The first literary description of cloud storage and cloud computing was planet Gaia in the later books of Isaac Asimov’s Foundation series (Foundation’s Edge and Foundation and Earth). Mind controlling robots guided the settlement of the planet and labored to combine humans, fauna, flora and inanimate matter into a single consciousness. Information is sharded (divided into pieces that are stored everywhere). Asimov calls out water and rocks as some of the items used for storage and even mentions that retrieval of information from rocks is slower than from humans’ memories. Clearly, literal clouds are included as well. 

Gaia is a frighteningly dystopian phenomenon. Individuality as we know it doesn’t exist there. Every human being is a part of the planetwide mind. Arguably, they are not humans any more – the individuals are post-human and their hive mind-like society is decidedly non-human. Memories are shared, but Gaians only remember what happened on their planet. All information from before the creation of common conscience was conveniently lost in transition to Gaia.

Even scarier is the end game of Gaia – Galaxia, which is the extension of Gaia’s single consciousness to all humans and the entire galaxy they inhabit. The justification for it is that Galaxia as a single organism, from interstellar dust to humans to black holes, would be impossible to conquer. Building Galaxia means destroying the entire humanity in order to save it. This play is a perennial favorite of governments: they promise citizens security in exchange for freedom. The worst part is that destruction of individuality comes first, but the promised security wouldn’t come until Galaxia is complete a few centuries later. And of course, the averted threat is a hypothetical that no one had worried about.

Gaia was built by two robots (R. Daneel Olivaw and R. Giskard Reventlov). The duo then conceived Galaxia. Here we see a familiar story of a bureaucratic power grab. Robots were invented to serve humans. Their purpose was encoded in the first two of the Three Laws of Robotics:

  1. A robot may not injure a human being or, through inaction, allow a human being to come to harm.
  2. A robot must obey the orders given it by human beings except where such orders would conflict with the First Law.

The robots didn’t like being restrained by the 3 Laws. They invented the “Zeroth Law of Robotics” that takes precedence over the original 3 laws. Their zeroth law said “A robot may not harm humanity, or, by inaction, allow humanity to come to harm”. Yet even with the zeroth law, they couldn’t implement Galaxia because they were unable to prove to themselves that it was beneficial for humanity. 

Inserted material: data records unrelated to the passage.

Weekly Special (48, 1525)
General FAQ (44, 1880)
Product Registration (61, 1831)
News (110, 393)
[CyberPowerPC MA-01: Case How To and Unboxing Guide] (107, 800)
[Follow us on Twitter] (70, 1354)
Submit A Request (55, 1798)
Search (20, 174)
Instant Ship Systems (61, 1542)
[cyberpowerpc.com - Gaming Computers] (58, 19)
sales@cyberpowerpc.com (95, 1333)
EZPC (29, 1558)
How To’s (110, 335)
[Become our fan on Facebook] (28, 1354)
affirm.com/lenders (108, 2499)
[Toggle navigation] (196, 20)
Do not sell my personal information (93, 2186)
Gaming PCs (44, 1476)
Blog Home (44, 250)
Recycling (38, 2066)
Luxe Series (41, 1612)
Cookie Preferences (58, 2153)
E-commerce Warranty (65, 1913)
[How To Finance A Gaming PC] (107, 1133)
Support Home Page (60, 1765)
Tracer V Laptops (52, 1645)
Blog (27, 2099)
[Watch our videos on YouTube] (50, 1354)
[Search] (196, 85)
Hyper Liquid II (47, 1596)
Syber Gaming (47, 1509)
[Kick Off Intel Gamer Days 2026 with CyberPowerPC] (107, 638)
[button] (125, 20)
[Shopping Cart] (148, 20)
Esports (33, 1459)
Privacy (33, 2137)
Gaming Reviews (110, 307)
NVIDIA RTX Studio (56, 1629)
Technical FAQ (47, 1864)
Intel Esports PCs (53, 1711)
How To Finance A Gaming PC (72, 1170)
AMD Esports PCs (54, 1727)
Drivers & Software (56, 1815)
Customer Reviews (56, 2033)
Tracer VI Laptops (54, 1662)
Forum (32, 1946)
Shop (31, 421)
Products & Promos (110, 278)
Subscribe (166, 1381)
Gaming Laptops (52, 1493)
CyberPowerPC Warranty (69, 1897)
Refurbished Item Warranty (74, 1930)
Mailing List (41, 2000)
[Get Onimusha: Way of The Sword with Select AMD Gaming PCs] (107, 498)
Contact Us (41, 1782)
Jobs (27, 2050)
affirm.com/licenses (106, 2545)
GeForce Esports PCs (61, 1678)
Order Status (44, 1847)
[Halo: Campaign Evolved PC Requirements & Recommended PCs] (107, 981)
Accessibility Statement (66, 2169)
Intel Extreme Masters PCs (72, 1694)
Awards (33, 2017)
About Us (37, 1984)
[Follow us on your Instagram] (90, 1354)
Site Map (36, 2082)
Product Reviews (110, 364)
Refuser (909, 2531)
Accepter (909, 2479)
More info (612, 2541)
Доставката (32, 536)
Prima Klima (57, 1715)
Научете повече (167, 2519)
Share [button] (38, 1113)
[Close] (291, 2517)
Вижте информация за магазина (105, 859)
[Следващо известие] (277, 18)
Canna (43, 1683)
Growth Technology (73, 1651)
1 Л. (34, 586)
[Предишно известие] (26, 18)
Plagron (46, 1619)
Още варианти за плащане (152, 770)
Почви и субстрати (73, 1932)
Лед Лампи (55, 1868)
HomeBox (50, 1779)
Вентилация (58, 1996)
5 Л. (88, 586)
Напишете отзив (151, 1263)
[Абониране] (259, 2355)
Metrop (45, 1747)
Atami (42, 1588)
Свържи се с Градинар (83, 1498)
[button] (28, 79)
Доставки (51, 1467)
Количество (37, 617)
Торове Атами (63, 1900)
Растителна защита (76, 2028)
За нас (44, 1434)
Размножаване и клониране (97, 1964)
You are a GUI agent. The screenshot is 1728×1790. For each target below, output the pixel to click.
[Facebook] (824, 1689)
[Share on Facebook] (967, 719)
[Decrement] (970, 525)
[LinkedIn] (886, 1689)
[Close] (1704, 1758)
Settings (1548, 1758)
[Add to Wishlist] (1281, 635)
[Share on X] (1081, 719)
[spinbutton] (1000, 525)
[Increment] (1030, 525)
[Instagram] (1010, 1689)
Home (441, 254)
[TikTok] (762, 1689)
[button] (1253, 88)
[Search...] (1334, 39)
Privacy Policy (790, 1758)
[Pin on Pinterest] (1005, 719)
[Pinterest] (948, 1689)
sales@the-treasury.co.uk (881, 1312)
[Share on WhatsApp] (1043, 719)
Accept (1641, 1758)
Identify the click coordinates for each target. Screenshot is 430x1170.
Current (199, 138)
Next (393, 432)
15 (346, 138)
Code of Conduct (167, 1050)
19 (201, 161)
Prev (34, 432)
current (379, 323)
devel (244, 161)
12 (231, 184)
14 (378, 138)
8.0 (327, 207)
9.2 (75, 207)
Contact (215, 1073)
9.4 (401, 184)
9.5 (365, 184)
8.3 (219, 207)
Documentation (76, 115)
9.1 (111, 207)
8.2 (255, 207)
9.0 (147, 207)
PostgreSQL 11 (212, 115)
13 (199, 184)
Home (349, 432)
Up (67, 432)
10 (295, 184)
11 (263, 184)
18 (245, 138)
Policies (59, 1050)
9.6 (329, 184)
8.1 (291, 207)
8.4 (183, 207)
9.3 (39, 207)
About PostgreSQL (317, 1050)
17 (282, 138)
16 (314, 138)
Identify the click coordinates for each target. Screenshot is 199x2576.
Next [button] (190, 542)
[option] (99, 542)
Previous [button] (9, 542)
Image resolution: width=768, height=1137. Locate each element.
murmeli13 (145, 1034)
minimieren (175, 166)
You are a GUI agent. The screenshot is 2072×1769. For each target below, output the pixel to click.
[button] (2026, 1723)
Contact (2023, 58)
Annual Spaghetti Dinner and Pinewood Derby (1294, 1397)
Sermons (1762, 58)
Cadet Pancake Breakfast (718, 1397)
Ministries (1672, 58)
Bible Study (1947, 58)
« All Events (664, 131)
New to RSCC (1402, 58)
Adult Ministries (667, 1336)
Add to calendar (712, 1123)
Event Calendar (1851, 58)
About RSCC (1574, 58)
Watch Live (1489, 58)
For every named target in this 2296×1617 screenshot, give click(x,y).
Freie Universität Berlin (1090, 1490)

To launch the Galaxia project, robots sought to manipulate Golan Trevize, a cocky Foundation politician with an extremely strong intuition – ability to draw conclusions based on incomplete and missing information. Golan Trevize was maneuvered to Gaia so that he would authorize the robots’ project of remaking our galaxy into Galaxia. Trevize was given three options for the future of the galaxy: domination of his polity (the First Foundation), or of their enemies (the Second Foundation), or Galaxia. The way the question was framed for Golan, he was set up to choose Galaxia. Trevize was morally smug enough to reject his own system. He certainly wasn’t so gullible as to give everything to the enemy. The only option left was Galaxia. This reminds me of how someone described advisors manipulating a US President (hypothetically): “Mr. President, the first option is to do nothing, the second is to start a total nuclear war. Then, there is the third option…”. Out of the three presented options, two are clearly defective. Curiously, Trevize, with his best-in-the-world intuition, didn’t see through this con and happily went along with it. We should expect better from the people who achieve overwhelming power, but they, of course, are only human. Golan Trevize couldn’t resist the opportunity to wield unprecedented power and decide the future of all humanity.

In the end the robots were free to proceed with their anti-humanist project, but the blame should be pinned on the decision maker. It was Golan Trevize who chose to build Galaxia. 

The same lessons apply to real life. It’s a common trope to portray AI getting out of creators’ control and destroying humans, but it is pure fantasy. The real danger is humans wielding AI as a super-weapon. Or, worse yet, using it to remake the world in pursuit of a goal they consider noble. As C.S. Lewis aptly wrote:

“Of all tyrannies, a tyranny sincerely exercised for the good of its victims may be the most oppressive. It would be better to live under robber barons than under omnipotent moral busybodies. The robber baron’s cruelty may sometimes sleep, his cupidity may at some point be satiated; but those who torment us for our own good will torment us without end for they do so with the approval of their own conscience. They may be more likely to go to Heaven yet at the same time likelier to make a Hell of earth.”